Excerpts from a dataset
= = =
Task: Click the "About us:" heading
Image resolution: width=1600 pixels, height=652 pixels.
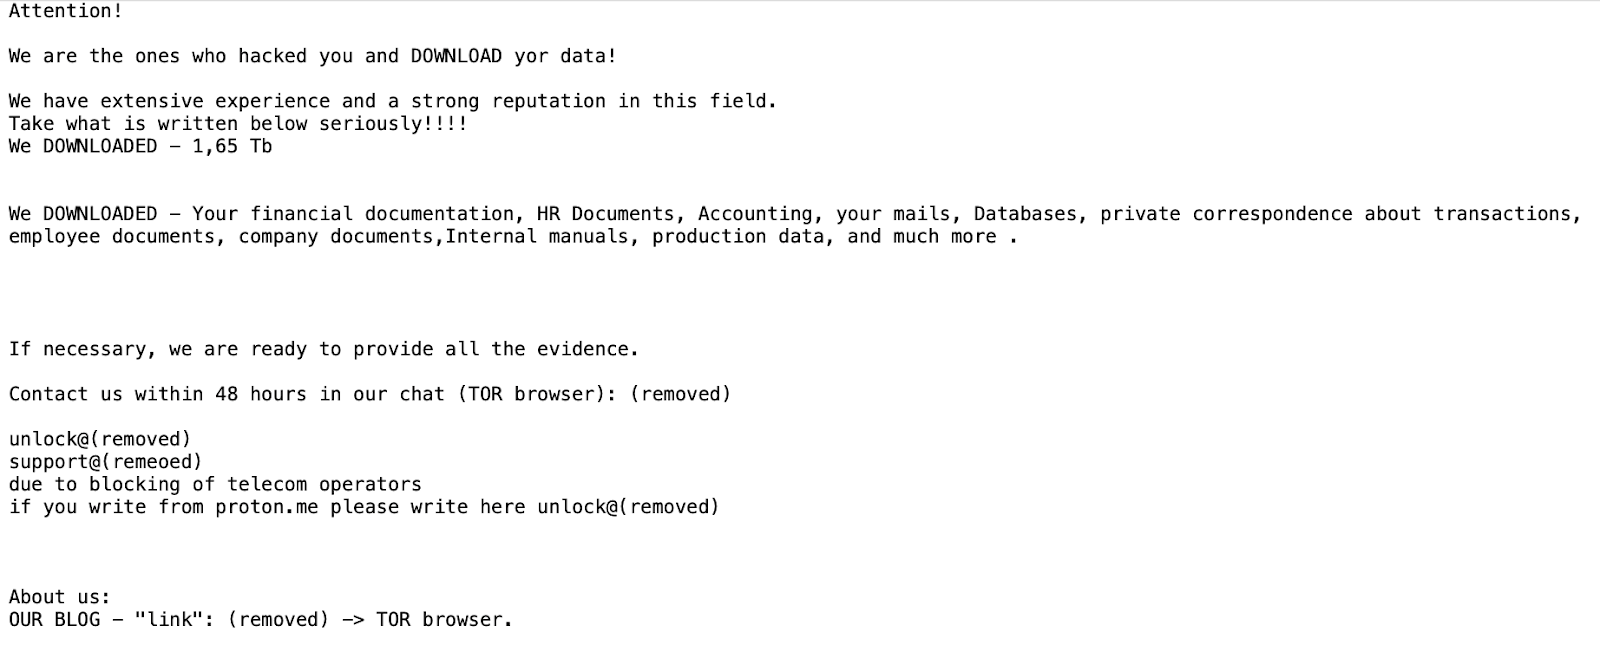Action: point(60,598)
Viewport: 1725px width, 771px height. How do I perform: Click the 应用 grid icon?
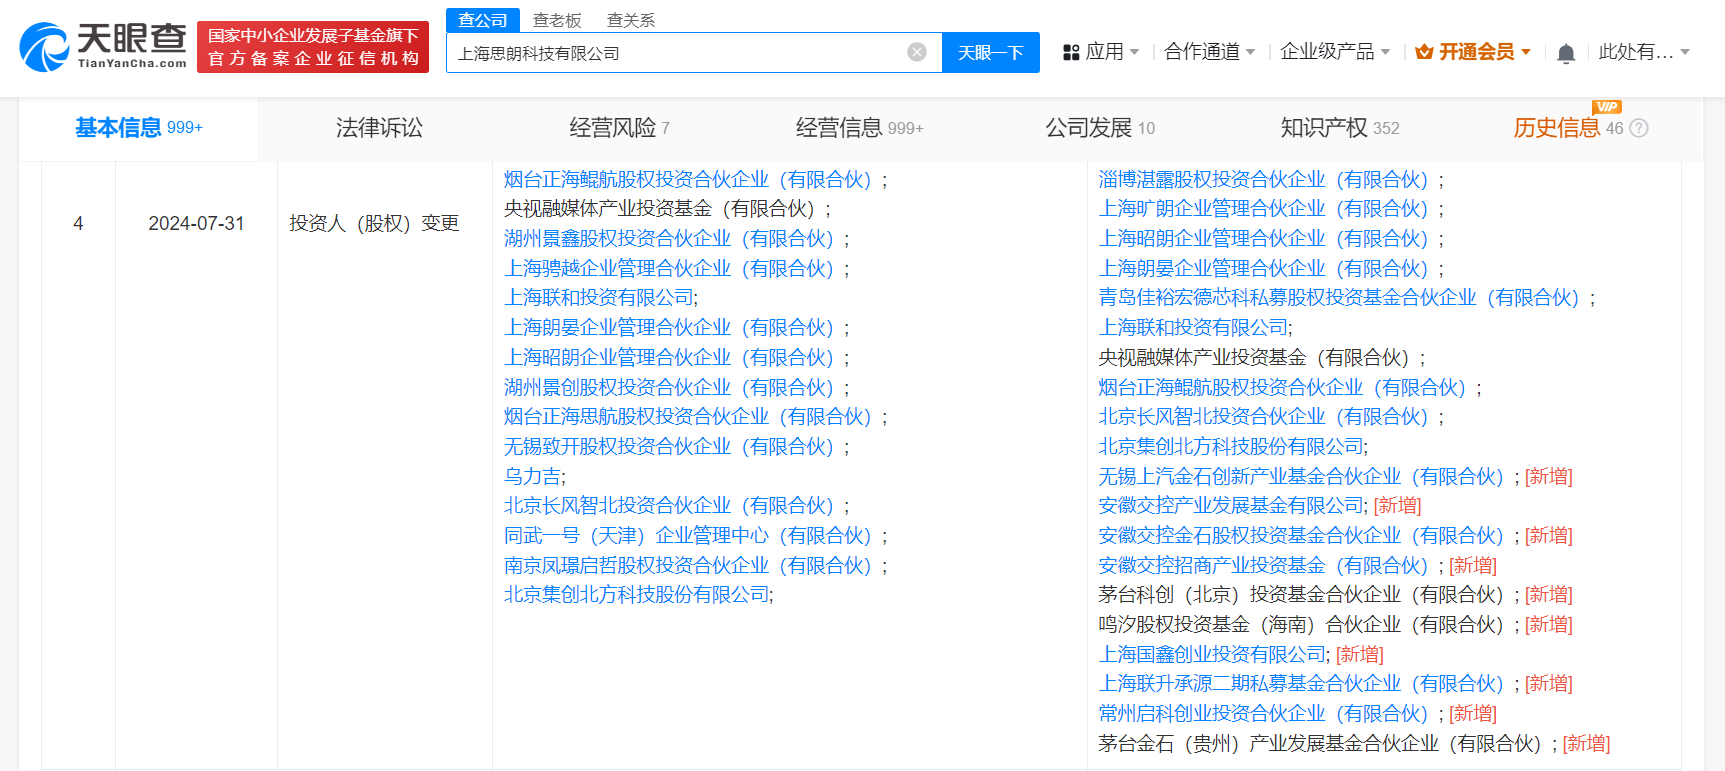1071,52
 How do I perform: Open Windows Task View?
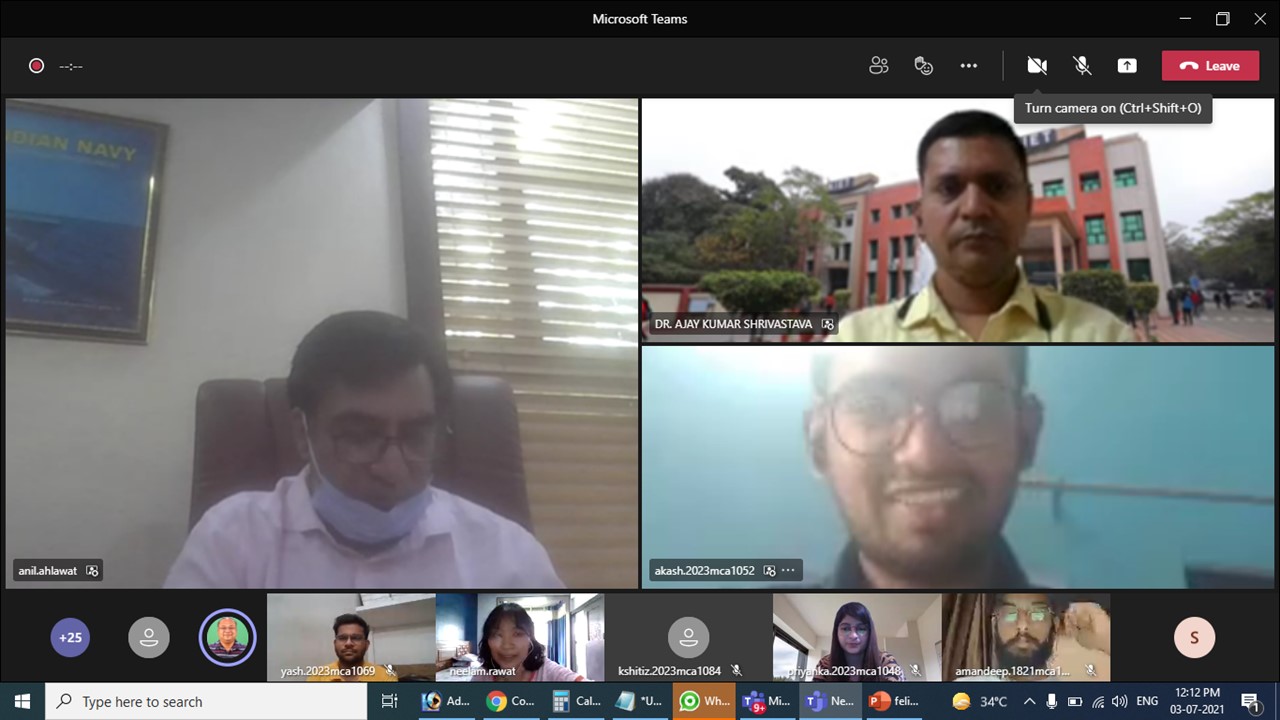coord(390,701)
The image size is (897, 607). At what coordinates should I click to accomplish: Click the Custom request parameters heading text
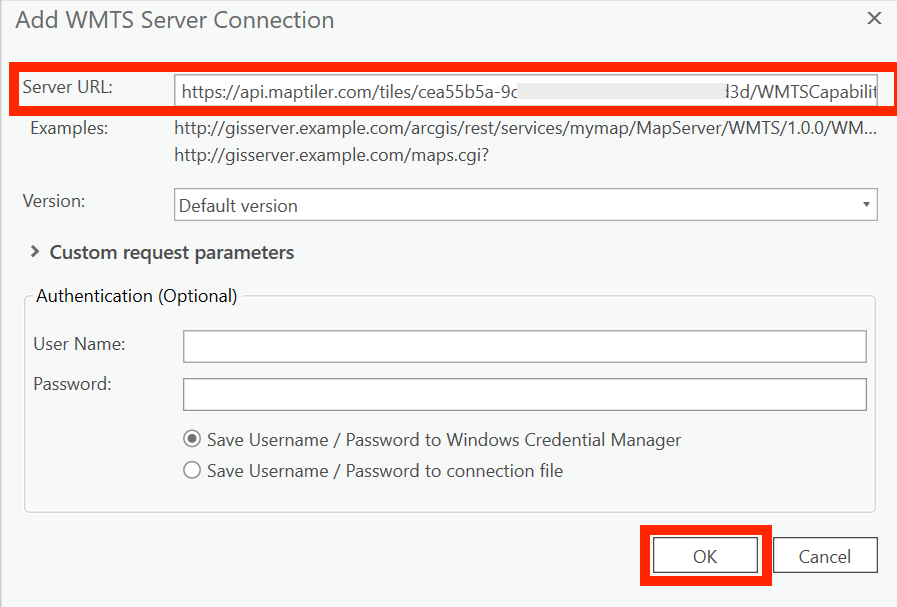tap(172, 253)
= = =
_Your task:_
Please reproduce every record exactly, leaving the pictures out.

_Result below:_
Task: Click the "About us:" heading
Image resolution: width=1600 pixels, height=652 pixels.
Action: point(60,598)
Viewport: 1725px width, 771px height. How do I perform: Click the 应用 grid icon?
1071,52
 How do I perform: Open Windows Task View?
coord(390,701)
The image size is (897, 607). At what coordinates should I click to accomplish: Click the Custom request parameters heading text
tap(172, 253)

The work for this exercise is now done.